Кухня Лампузы вдавалась в мраморную скалу. В древние времена такие пещеры давали пастухам кров и защиту, а позднее, подобно циклопическим кладовым, пристраивались надворными строениями. Чуть свет, когда она варила утренний супчик для Эрио, старуху видели у очага. К помещению с плитой примыкали ещё уходящие вглубь своды, в которых стоял запах молока, фруктов и вытекавших каплями вин. Я весьма редко входил в эту часть Рутового скита, поскольку близость Лампузы будила во мне стеснённое чувство, которого я предпочитал избегать. Зато для Эрио здесь был знаком каждый закуток.

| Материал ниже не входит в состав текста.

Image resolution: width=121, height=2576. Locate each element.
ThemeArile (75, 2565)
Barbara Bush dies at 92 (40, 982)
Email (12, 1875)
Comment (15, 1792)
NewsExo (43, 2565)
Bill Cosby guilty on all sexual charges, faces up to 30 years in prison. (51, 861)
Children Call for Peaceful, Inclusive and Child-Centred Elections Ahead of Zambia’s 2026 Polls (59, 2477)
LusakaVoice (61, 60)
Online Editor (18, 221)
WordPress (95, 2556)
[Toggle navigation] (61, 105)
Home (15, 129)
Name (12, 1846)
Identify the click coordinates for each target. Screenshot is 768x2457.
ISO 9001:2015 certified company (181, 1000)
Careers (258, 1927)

А вот брата Ото я часто видел стоящим у огня рядом со старухой. Ему, пожалуй, я и был обязан счастьем, выпавшим на мою долю с Эрио, внебрачным ребёнком от Сильвии, дочери Лампузы. В ту пору мы несли службу в походе с Пурпурными всадниками, которая ценилась у свободных народов Альта Планы и которая затем закончилась поражением. Отправляясь верхом к горным перевалам, мы часто видели Лампузу, стоящую перед своей хижиной, и рядом с ней статную Сильвию в красной косынке и красной юбке. Брат Ото был рядом со мной в тот день, когда я поднял из пыли гвоздику, которую Сильвия вынула из волос и бросила на дорогу, и в дальнейшей скачке предостерегал меня от старой и молодой ведьмы — шутливо, однако озабоченным тоном. Ещё больше раздражал меня смех, с которым Лампуза рассматривала меня и который я ощущал бесстыдно сводническим. И всё-таки я вскоре наведался в их хижину.

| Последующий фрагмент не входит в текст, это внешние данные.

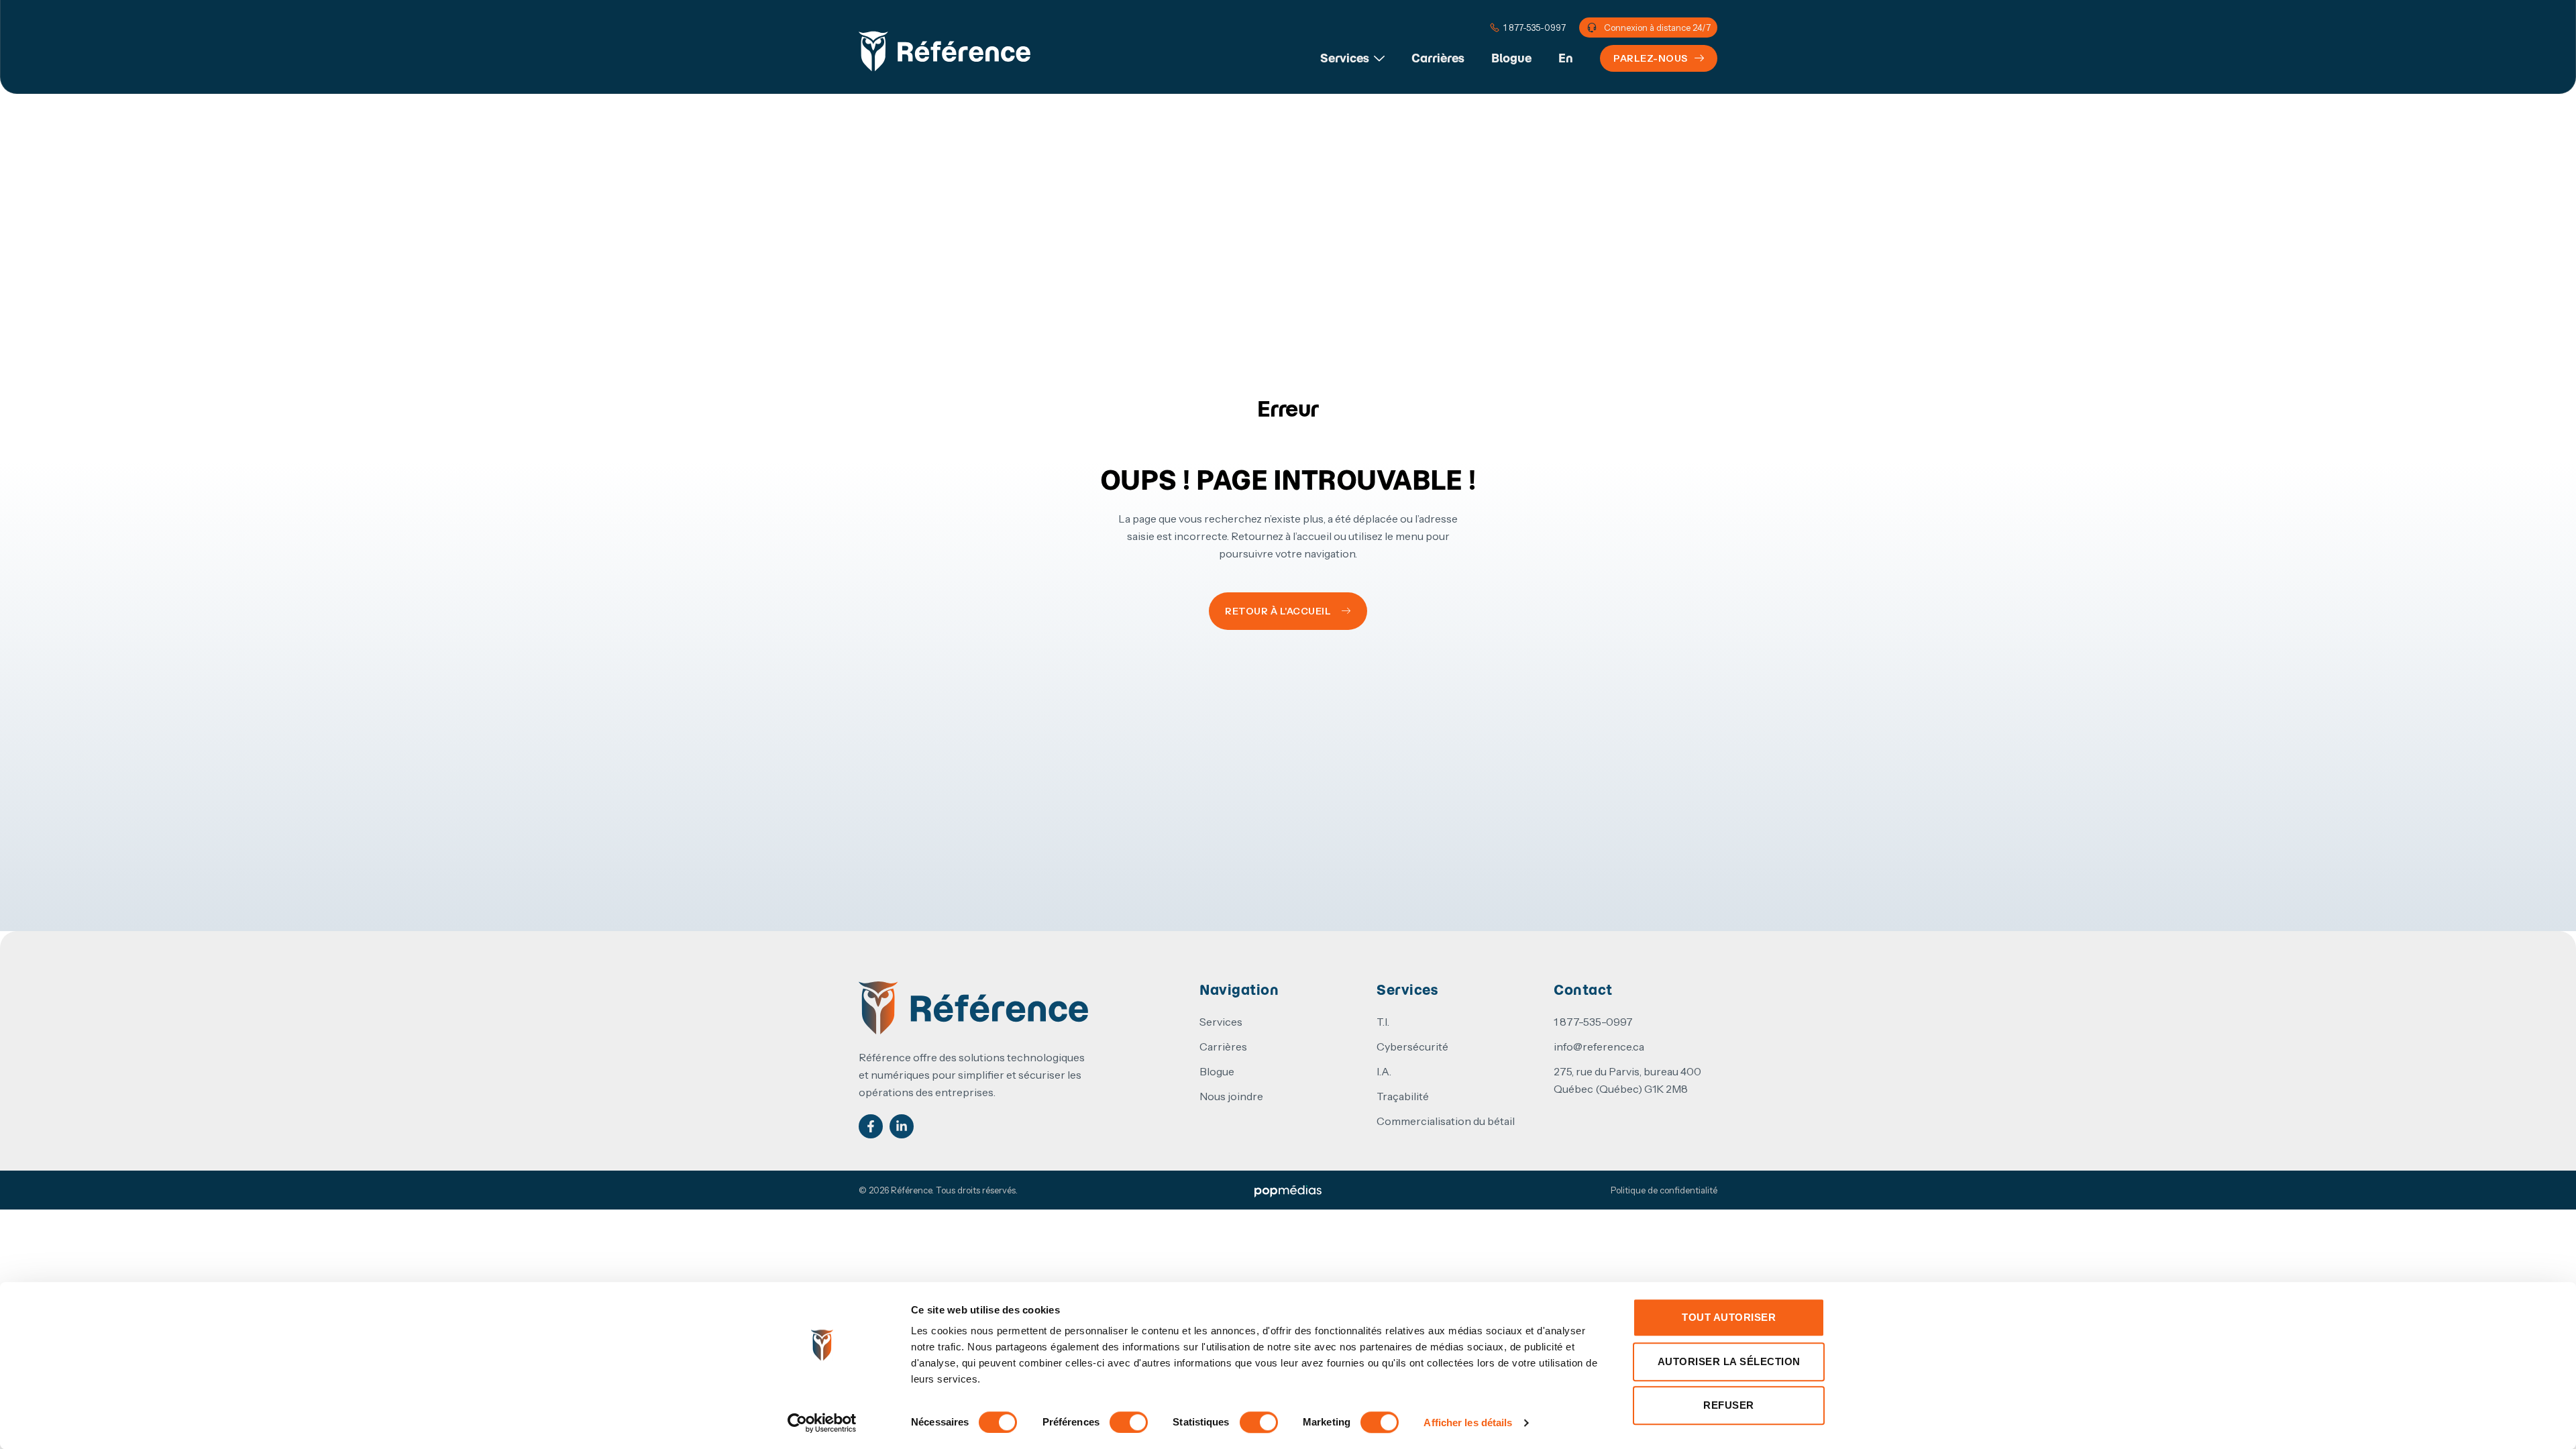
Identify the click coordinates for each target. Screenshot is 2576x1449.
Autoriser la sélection (1729, 1361)
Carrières (1437, 58)
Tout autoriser (1729, 1317)
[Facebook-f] (871, 1126)
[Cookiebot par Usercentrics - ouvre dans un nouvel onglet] (822, 1423)
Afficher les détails (1468, 1422)
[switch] (1129, 1422)
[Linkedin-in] (902, 1126)
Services (1344, 58)
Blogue (1511, 58)
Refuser (1728, 1405)
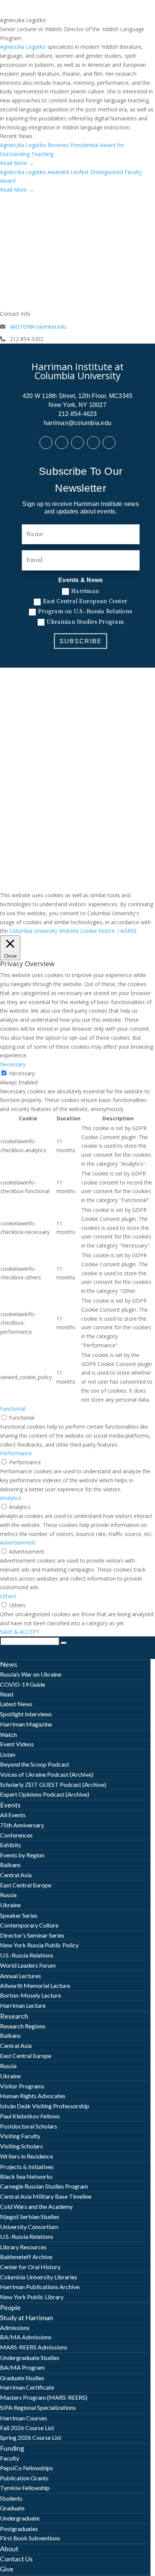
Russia (8, 1894)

Воротившись в Лагуну после того прощания и въехав в Рутовый скит, мы узнали о рождении ребёнка, а также о том, что Сильвия оставила его и ушла из этих мест с чужим народом. Известие подняло во мне волну горечи — прежде всего потому, что оно застало меня в начале того периода, который после бедствий кампании я предполагал посвятить спокойным исследованиям.

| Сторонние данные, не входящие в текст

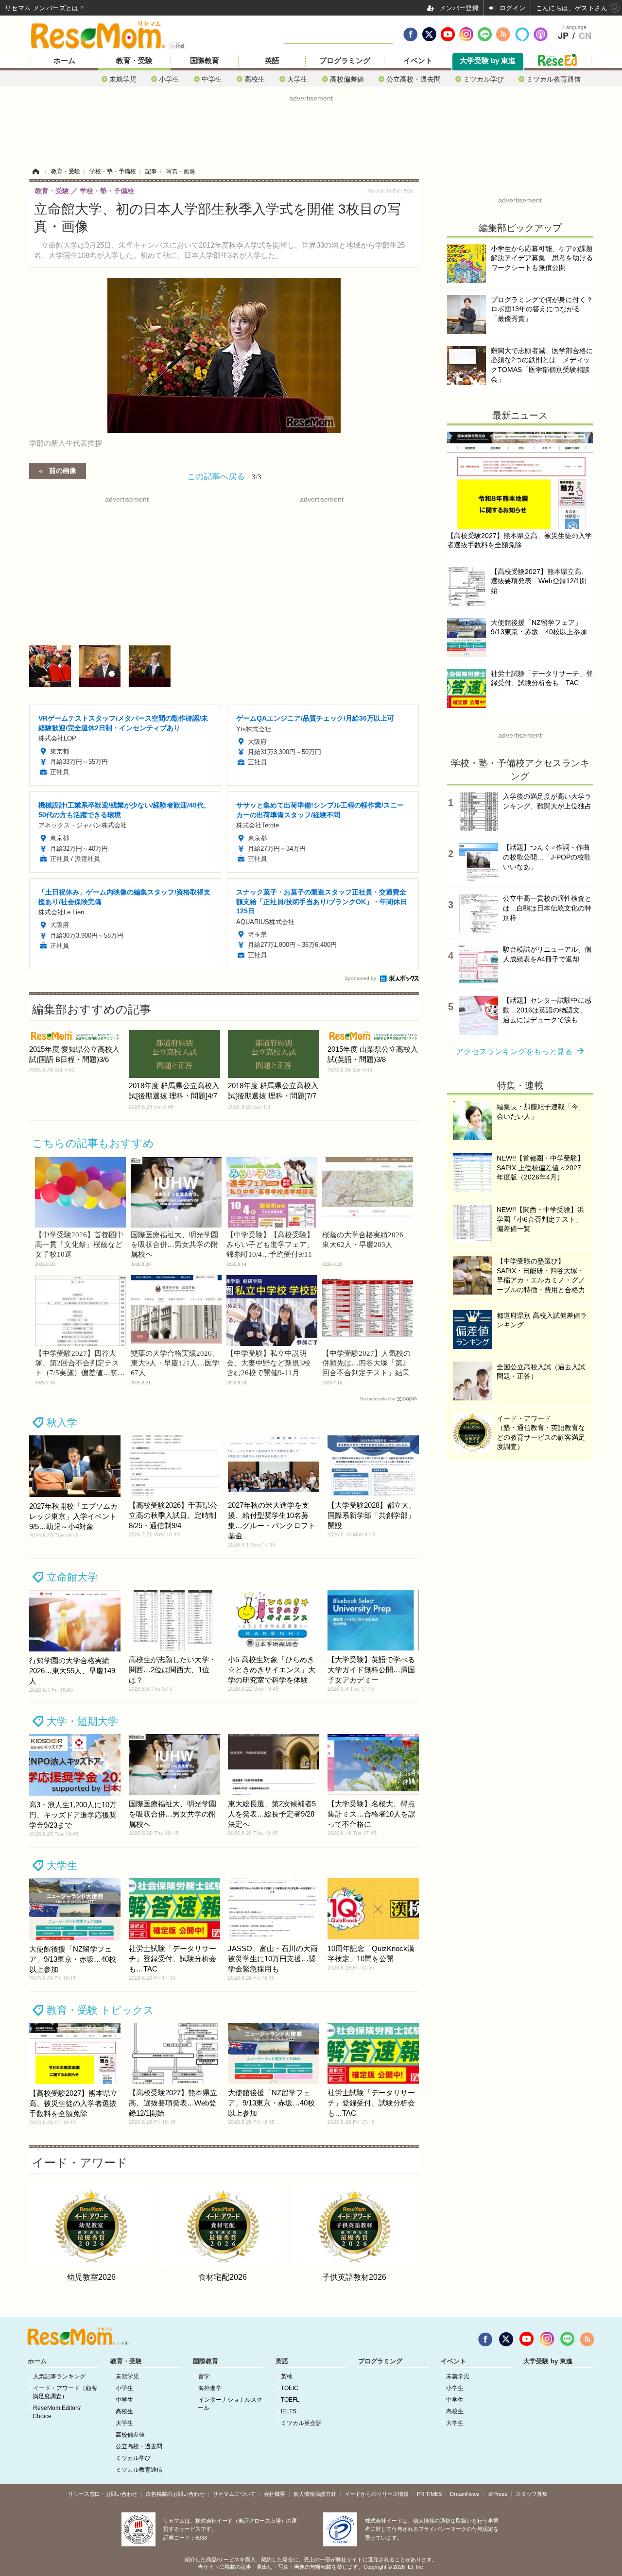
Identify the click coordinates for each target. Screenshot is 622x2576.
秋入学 (62, 1422)
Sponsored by (360, 978)
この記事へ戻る (224, 475)
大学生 (297, 79)
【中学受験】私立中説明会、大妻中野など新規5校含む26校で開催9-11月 (268, 1363)
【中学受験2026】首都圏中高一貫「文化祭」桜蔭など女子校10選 (79, 1244)
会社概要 (274, 2494)
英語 (272, 61)
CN (585, 36)
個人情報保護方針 (315, 2494)
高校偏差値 (347, 79)
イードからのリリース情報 (377, 2494)
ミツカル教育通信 (553, 79)
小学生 (169, 79)
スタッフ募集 (532, 2494)
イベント (417, 61)
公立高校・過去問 (413, 79)
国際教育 (204, 61)
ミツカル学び (483, 79)
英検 (287, 2376)
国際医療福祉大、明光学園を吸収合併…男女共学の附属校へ (174, 1244)
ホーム (64, 61)
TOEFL (290, 2399)
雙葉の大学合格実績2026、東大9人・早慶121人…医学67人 (175, 1363)
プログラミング (344, 61)
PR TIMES (429, 2494)
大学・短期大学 (82, 1721)
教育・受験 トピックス (100, 2010)
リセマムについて (234, 2494)
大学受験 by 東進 (488, 61)
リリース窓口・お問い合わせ (103, 2494)
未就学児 (123, 79)
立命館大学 (72, 1577)
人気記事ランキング (59, 2376)
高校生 (254, 79)
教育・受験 (134, 61)
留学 (204, 2376)
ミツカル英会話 (301, 2423)
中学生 (212, 79)
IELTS (288, 2411)
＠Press (497, 2494)
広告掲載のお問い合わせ (175, 2494)
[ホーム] (35, 171)
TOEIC (289, 2388)
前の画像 (62, 470)
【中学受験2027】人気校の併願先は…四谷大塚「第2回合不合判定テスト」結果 (366, 1363)
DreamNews (465, 2494)
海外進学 (210, 2388)
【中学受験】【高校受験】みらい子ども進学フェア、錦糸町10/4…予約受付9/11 (270, 1244)
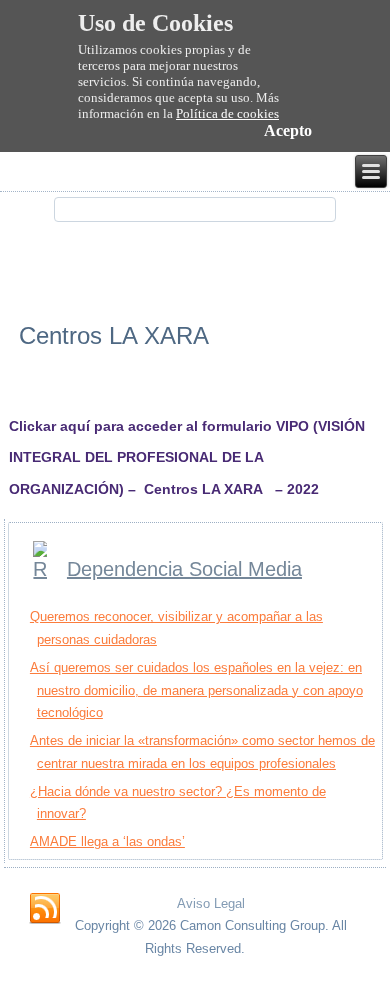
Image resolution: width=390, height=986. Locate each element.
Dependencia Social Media (184, 569)
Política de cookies (227, 113)
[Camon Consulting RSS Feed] (45, 909)
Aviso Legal (211, 903)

Поэтому я предоставил брату Ото полномочия навестить Лампузу, чтобы поговорить с нею и поступить так, как он сочтёт целесообразным. Как же я был изумлён, однако, когда узнал, что он немедленно забрал ребёнка и её в наш дом и приставил старуху к хозяйству; но этот шаг очень скоро оказался для всех нас благословенным. И как правильность поступка узнаётся, в частности, по тому, что в нём замыкается также минувшее, так и любовь Сильвии ко мне высветилась в новом свете. Я понял, что с предубеждением рассматривал её саму и её мать и что я, ибо легко получил её, слишком легкомысленно обошёлся с нею, как принимают за стекло драгоценный камень, открыто лежащий на дороге. И тем не менее всё бесценное достаётся нам только случайно, лучшее — даром.

Конечно, требовалось привести дела в порядок с той непринуждённостью, которая была свойственна брату Ото. Его принцип заключался в том, чтобы обращаться с людьми, которые становились близки нам, как с редкими находками, обнаруженными в странствии. Он охотно называл людей оптиматами,[6]чтобы дать понять, что всех можно причислить к врождённой аристократии этого мира и что каждый из них может подарить нам самое высокое. Он воспринимал их сосудами чудесного и признавал за ними, в качестве высоких творений, княжеские права. И я действительно видел, что все, кто приближался к нему, распускались точно растения, пробуждающиеся от зимней спячки, — не то чтобы они становились лучше, но они в большей мере становились самими собой.

Сразу же после своего вселения Лампуза занялась хозяйством. Работа легко спорилась у неё, в саду руки её тоже не оставались без дела. В то время как мы с братом Ото сажали растения строго по правилам, она зарывала семена наспех, позволяя разрастаться сорнякам, как тем вздумается. И всё же она без труда снимала тройной урожай с наших посевов и плодовых деревьев. Я часто видел, как она, насмешливо улыбаясь, разглядывала овальные фарфоровые таблички на наших грядках, где значились сорт и вид, надписанные братом Ото тонким каллиграфическим почерком. При этом она обнажала большой резец, похожий на клык, последний из оставшихся ещё у неё зубов.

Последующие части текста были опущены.